Material for this task Start Marker
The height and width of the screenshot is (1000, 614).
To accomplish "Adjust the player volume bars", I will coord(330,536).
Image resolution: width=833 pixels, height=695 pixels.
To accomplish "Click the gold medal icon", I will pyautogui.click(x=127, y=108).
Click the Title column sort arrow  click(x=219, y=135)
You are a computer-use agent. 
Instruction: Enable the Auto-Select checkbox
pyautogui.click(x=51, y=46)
Material for this task End Marker
Material for this task Start Marker
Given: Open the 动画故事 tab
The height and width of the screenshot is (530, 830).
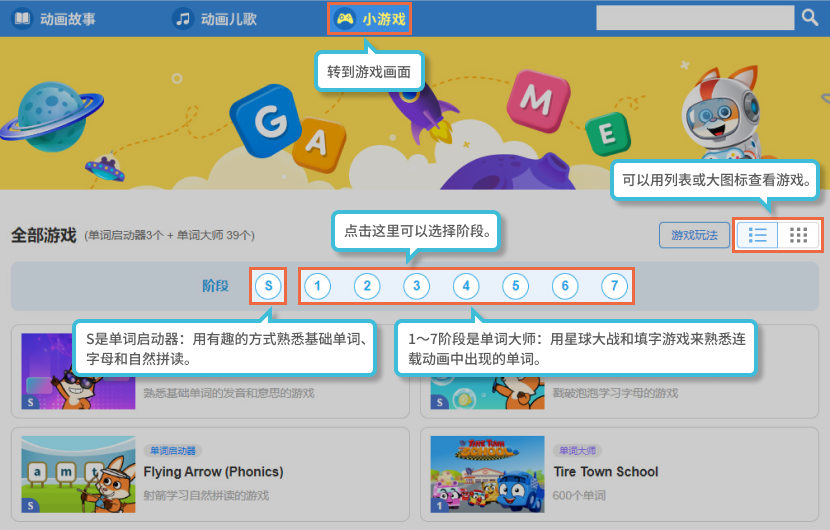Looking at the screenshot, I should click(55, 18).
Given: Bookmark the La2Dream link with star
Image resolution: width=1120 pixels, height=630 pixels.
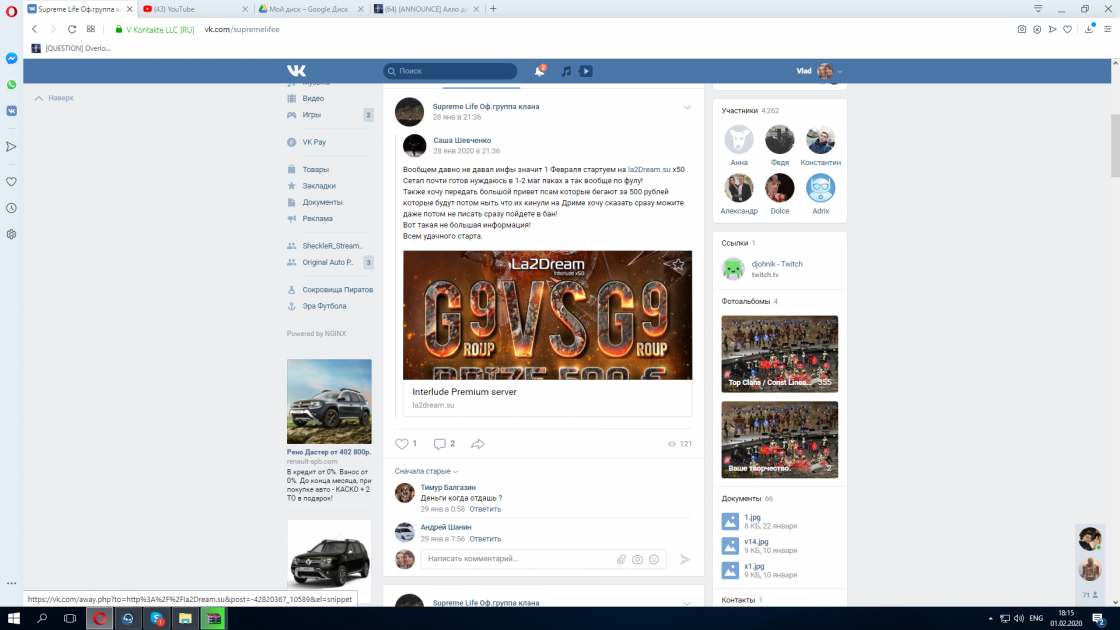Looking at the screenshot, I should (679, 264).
Material for this task End Marker
:: Action item ::
How many of the lines in the records above include the word "Given"? State that number alone.

:: Output of the exercise ::
2